# Problem to work on
Set down all of the data that follows, keeping every character.

# Exercise data
###

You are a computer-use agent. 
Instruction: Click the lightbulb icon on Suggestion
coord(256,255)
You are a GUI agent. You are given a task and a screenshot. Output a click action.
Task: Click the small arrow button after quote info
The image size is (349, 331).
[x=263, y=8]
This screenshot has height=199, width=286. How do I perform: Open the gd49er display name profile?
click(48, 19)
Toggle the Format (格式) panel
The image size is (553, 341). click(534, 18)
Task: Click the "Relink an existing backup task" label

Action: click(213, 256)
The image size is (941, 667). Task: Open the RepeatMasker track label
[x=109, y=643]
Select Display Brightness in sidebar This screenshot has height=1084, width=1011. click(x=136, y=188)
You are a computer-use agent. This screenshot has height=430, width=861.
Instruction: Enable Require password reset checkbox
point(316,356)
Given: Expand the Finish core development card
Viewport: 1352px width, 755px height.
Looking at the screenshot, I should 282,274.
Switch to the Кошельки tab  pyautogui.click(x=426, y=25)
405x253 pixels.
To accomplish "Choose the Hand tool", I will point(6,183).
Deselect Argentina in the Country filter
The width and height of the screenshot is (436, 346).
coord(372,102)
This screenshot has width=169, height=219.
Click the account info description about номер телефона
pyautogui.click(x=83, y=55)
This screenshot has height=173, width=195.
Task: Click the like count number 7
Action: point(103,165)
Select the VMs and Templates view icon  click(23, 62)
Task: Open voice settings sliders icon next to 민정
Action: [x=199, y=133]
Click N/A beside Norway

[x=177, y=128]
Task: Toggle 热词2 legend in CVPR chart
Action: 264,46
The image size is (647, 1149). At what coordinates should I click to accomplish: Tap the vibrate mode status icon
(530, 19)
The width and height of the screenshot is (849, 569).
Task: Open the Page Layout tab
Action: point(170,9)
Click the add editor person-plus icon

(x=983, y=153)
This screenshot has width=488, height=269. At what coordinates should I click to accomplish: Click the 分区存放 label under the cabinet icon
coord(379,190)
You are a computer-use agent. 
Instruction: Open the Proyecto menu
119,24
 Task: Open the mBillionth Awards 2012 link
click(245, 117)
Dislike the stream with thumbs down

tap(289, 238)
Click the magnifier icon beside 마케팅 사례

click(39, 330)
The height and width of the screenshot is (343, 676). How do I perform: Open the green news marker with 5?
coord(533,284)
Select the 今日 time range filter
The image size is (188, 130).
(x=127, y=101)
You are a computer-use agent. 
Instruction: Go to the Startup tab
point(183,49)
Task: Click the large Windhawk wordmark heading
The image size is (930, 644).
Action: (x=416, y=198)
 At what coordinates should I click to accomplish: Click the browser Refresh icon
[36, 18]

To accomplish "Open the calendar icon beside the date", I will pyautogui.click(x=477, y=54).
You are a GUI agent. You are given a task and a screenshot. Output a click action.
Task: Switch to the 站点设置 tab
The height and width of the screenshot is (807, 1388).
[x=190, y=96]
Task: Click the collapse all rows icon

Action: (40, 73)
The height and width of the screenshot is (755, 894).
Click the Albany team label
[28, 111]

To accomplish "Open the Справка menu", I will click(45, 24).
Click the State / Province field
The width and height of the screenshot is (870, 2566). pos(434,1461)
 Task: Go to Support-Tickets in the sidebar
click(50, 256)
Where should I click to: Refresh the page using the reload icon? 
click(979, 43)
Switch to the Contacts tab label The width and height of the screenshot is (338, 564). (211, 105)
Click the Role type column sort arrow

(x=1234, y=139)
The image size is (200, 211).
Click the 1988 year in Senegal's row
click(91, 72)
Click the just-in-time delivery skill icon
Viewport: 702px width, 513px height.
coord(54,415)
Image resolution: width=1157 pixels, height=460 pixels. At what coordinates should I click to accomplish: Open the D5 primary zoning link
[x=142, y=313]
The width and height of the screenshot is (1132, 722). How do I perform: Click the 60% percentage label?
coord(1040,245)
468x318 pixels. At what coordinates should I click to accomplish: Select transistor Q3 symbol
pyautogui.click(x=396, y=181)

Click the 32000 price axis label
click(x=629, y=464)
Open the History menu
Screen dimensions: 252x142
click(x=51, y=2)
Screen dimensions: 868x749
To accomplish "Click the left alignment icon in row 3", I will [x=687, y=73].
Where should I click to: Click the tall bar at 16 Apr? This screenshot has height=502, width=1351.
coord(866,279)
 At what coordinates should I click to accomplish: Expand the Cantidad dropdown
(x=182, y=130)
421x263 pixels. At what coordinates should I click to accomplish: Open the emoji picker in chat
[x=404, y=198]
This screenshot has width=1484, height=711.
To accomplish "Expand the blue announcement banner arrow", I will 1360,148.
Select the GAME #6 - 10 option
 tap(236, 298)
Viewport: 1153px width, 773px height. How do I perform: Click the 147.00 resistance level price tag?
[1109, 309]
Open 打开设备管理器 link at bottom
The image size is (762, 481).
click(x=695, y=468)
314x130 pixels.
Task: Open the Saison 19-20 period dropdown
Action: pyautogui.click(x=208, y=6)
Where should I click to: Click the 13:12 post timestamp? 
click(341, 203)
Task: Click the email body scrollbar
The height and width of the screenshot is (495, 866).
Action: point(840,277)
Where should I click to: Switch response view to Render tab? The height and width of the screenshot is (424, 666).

###

# Response
You are a computer-use agent. 
Instruction: Click the lightbulb icon on Suggestion
coord(256,255)
You are a GUI agent. You are given a task and a screenshot. Output a click action.
Task: Click the small arrow button after quote info
The image size is (349, 331).
[x=263, y=8]
This screenshot has height=199, width=286. How do I perform: Open the gd49er display name profile?
click(48, 19)
Toggle the Format (格式) panel
The image size is (553, 341). click(534, 18)
Task: Click the "Relink an existing backup task" label

Action: click(213, 256)
The image size is (941, 667). Task: Open the RepeatMasker track label
[x=109, y=643]
Select Display Brightness in sidebar This screenshot has height=1084, width=1011. click(x=136, y=188)
You are a computer-use agent. This screenshot has height=430, width=861.
Instruction: Enable Require password reset checkbox
point(316,356)
Given: Expand the Finish core development card
Viewport: 1352px width, 755px height.
Looking at the screenshot, I should 282,274.
Switch to the Кошельки tab  pyautogui.click(x=426, y=25)
405x253 pixels.
To accomplish "Choose the Hand tool", I will point(6,183).
Deselect Argentina in the Country filter
The width and height of the screenshot is (436, 346).
coord(372,102)
This screenshot has width=169, height=219.
Click the account info description about номер телефона
pyautogui.click(x=83, y=55)
This screenshot has height=173, width=195.
Task: Click the like count number 7
Action: point(103,165)
Select the VMs and Templates view icon  click(23, 62)
Task: Open voice settings sliders icon next to 민정
Action: [x=199, y=133]
Click N/A beside Norway

[x=177, y=128]
Task: Toggle 热词2 legend in CVPR chart
Action: 264,46
The image size is (647, 1149). At what coordinates should I click to accomplish: Tap the vibrate mode status icon
(530, 19)
The width and height of the screenshot is (849, 569).
Task: Open the Page Layout tab
Action: point(170,9)
Click the add editor person-plus icon

(x=983, y=153)
This screenshot has width=488, height=269. At what coordinates should I click to accomplish: Click the 分区存放 label under the cabinet icon
coord(379,190)
You are a computer-use agent. 
Instruction: Open the Proyecto menu
119,24
 Task: Open the mBillionth Awards 2012 link
click(245, 117)
Dislike the stream with thumbs down

tap(289, 238)
Click the magnifier icon beside 마케팅 사례

click(39, 330)
The height and width of the screenshot is (343, 676). How do I perform: Open the green news marker with 5?
coord(533,284)
Select the 今日 time range filter
The image size is (188, 130).
(x=127, y=101)
You are a computer-use agent. 
Instruction: Go to the Startup tab
point(183,49)
Task: Click the large Windhawk wordmark heading
The image size is (930, 644).
Action: (x=416, y=198)
 At what coordinates should I click to accomplish: Click the browser Refresh icon
[36, 18]

To accomplish "Open the calendar icon beside the date", I will pyautogui.click(x=477, y=54).
You are a GUI agent. You are given a task and a screenshot. Output a click action.
Task: Switch to the 站点设置 tab
The height and width of the screenshot is (807, 1388).
[x=190, y=96]
Task: Click the collapse all rows icon

Action: (40, 73)
The height and width of the screenshot is (755, 894).
Click the Albany team label
[28, 111]

To accomplish "Open the Справка menu", I will click(45, 24).
Click the State / Province field
The width and height of the screenshot is (870, 2566). pos(434,1461)
 Task: Go to Support-Tickets in the sidebar
click(50, 256)
Where should I click to: Refresh the page using the reload icon? 
click(979, 43)
Switch to the Contacts tab label The width and height of the screenshot is (338, 564). (211, 105)
Click the Role type column sort arrow

(x=1234, y=139)
The image size is (200, 211).
Click the 1988 year in Senegal's row
click(91, 72)
Click the just-in-time delivery skill icon
Viewport: 702px width, 513px height.
coord(54,415)
Image resolution: width=1157 pixels, height=460 pixels. At what coordinates should I click to accomplish: Open the D5 primary zoning link
[x=142, y=313]
The width and height of the screenshot is (1132, 722). How do I perform: Click the 60% percentage label?
coord(1040,245)
468x318 pixels. At what coordinates should I click to accomplish: Select transistor Q3 symbol
pyautogui.click(x=396, y=181)

Click the 32000 price axis label
click(x=629, y=464)
Open the History menu
Screen dimensions: 252x142
click(x=51, y=2)
Screen dimensions: 868x749
To accomplish "Click the left alignment icon in row 3", I will [x=687, y=73].
Where should I click to: Click the tall bar at 16 Apr? This screenshot has height=502, width=1351.
coord(866,279)
 At what coordinates should I click to accomplish: Expand the Cantidad dropdown
(x=182, y=130)
421x263 pixels. At what coordinates should I click to accomplish: Open the emoji picker in chat
[x=404, y=198]
This screenshot has width=1484, height=711.
To accomplish "Expand the blue announcement banner arrow", I will 1360,148.
Select the GAME #6 - 10 option
 tap(236, 298)
Viewport: 1153px width, 773px height. How do I perform: Click the 147.00 resistance level price tag?
[1109, 309]
Open 打开设备管理器 link at bottom
The image size is (762, 481).
click(x=695, y=468)
314x130 pixels.
Task: Open the Saison 19-20 period dropdown
Action: pyautogui.click(x=208, y=6)
Where should I click to: Click the 13:12 post timestamp? 
click(341, 203)
Task: Click the email body scrollbar
The height and width of the screenshot is (495, 866).
Action: point(840,277)
Where should I click to: Switch response view to Render tab? The height and width of the screenshot is (424, 666).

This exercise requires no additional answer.